The increase in the number of eating disorders and the prevalence of diets got me to thinking. What is the difference between a diet and eating disorders, particularly anorexia nervosa. The number of similarities between these two methods of weight loss is shockingly disturbing. Take a look at how similar diets and anorexia really are...

*Both consist of restricting one's food intake

Yes, eating disorders and a diet starve the body of calories and nutrition by self imposed starvation.

*Both have forbidden foods, foods a person is not allowed to eat

A conventional diet doesn't allow a dieter to eat sweets, high fat foods, high carbohydrate foods, etc. A person suffering from an eating disorder has these same guidelines. The only difference is, a weight loss diet was designed by someone else. A person with an eating disorder named the forbidden foods themselves and has emblazoned the rules in their own mind.

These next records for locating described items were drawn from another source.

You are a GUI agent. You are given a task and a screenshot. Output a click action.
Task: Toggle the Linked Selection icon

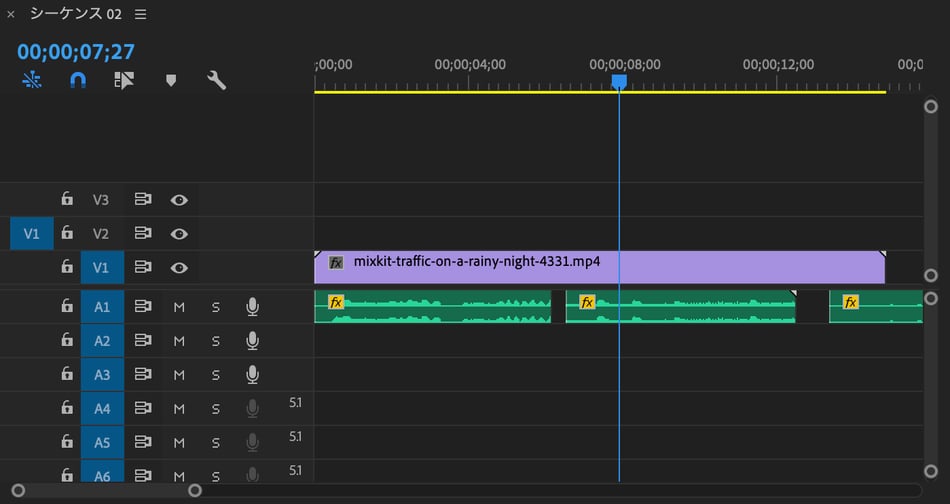click(x=124, y=81)
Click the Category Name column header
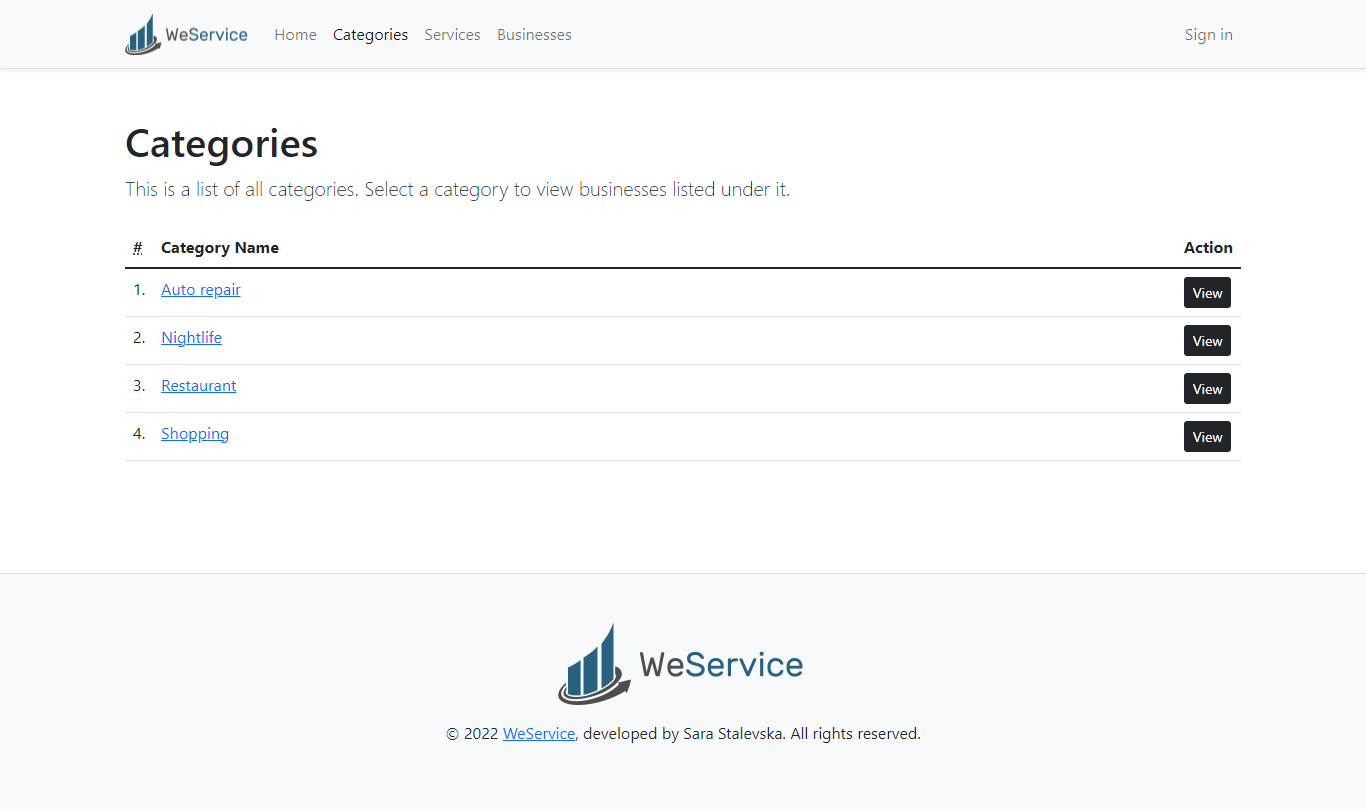1366x809 pixels. pos(220,248)
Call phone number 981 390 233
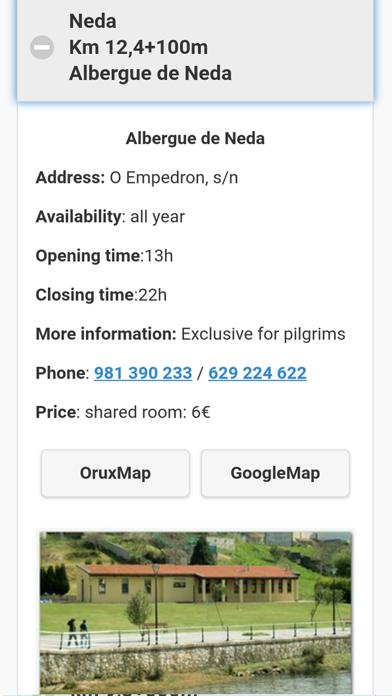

*Both can lead to unhealthy weight loss

A healthy diet will lead to healthy weight loss. Too often, though, a dieter falls for gimmicks like "lose 30 lbs. in 30 days!" That is an unhealthy amount of weight to lose in the time span. Anorexia has the same effect. Massive amounts of weight loss in a short amount of time. Both will ruin the bodies state of balance.

*Both make a person suffer through hunger

Diets aren't fun. Going throughout the day hungry isn't natural. Unfortunately, whether the hunger stems from a self imposed diet or the mental illness of an eating disorder, hunger is always present. Granted, the hunger from an eating disorder is more severe, but a diet still causes hunger as well.